'People with rare conditions are just being forgotten by system'
Published 10/06/2014 | 02:30
WHEN Jordan Egan travels to Leinster House today to deliver a petition calling for equal rights for patients with rare medical conditions, it will not be an easy journey.
The 17-year-old will travel in the car with the seat fully reclined because of ongoing chronic pain. Afterwards, it will take Jordan days to recover from the severe fatigue the ordeal will inflict on her young body.
Jordan has a rare genetic disorder called Ehlos Danlos Syndrome (EDS) which affects the collagen in the body and means that joints are much more mobile than in other people.
She is currently tube-fed, unable to stand upright for more than a few minutes at a time and suffers from a constant headache.
But she never complains.
The gruelling trip to Leinster House is a price the determined young teenager from Rathcrogue, Co Carlow, is willing to pay in order to have her voice heard.
Her ordeal began when, as a bright, bubbly 15-year-old, Jordan had a simple fall in the back garden during a soccer match with her brother and cousin, triggering an injury that to her would prove to be far more serious than it should have been.

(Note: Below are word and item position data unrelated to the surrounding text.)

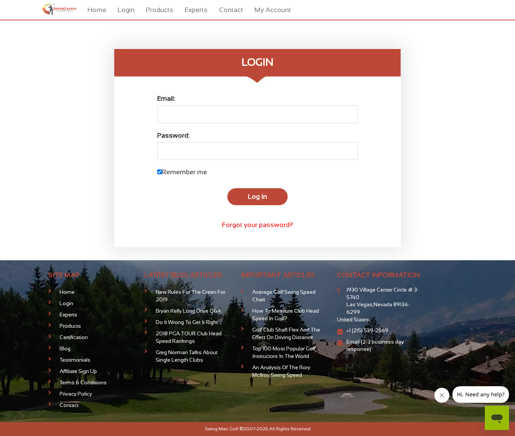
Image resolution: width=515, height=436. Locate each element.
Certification (74, 337)
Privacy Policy (76, 394)
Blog (65, 348)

Before this, it was not known that she had EDS – and that her mother, sister and three brothers had a milder variation.
It meant that in the fall, Jordan's neck bent back more severely, injuring the nerves.
The courageous teenager now has Autonomic dysfunction, secondary to EDS – which means that her breathing, heart rate, blood pressure regulation and digestion are not functioning normally.
She has been unable to attend school for the past year but still hopes to sit her Leaving Cert next year.
"She's the most amazing person I know," said her mother, Karen Egan, who appeared with her daughter on the 'Miriam Meets' radio programme last summer, when they released a song, 'Easy For An Angel', which went to number eight in the Irish download charts.
They had hoped to raise enough money to send Jordan to London for treatment.
There are no consultants in Ireland who are trained to treat EDS and doctors here tell her there is nothing they can do for her. "If she presents at A&E, doctors say they can do nothing except observe her," said Karen.
However, Jordan – who is fiercely interested in current affairs – has found out that she is entitled to treatment under EU law, which states that patients with rare diseases should get the proper advice and ongoing medical treatment. But Ireland is in breach of regulations.
Today at Leinster House she will meet a delegation, including Ministers Brendan Howlin and Kathleen Lynch, to hand over a petition of more than 6,500 names to demand equal rights for people with rare medical disorders.
"There are huge inequalities in the system and people with rare conditions are just being forgotten," said Karen.
"Jordan's system is being impacted more and more day by day – we need to get a handle on this and get her proper treatment," her mother said.
"It's a really unenviable situation to be in. The last thing anyone with a sick child wants to be told by a doctor is that there is nothing they can do – or that we probably know more about the condition than they do," she added.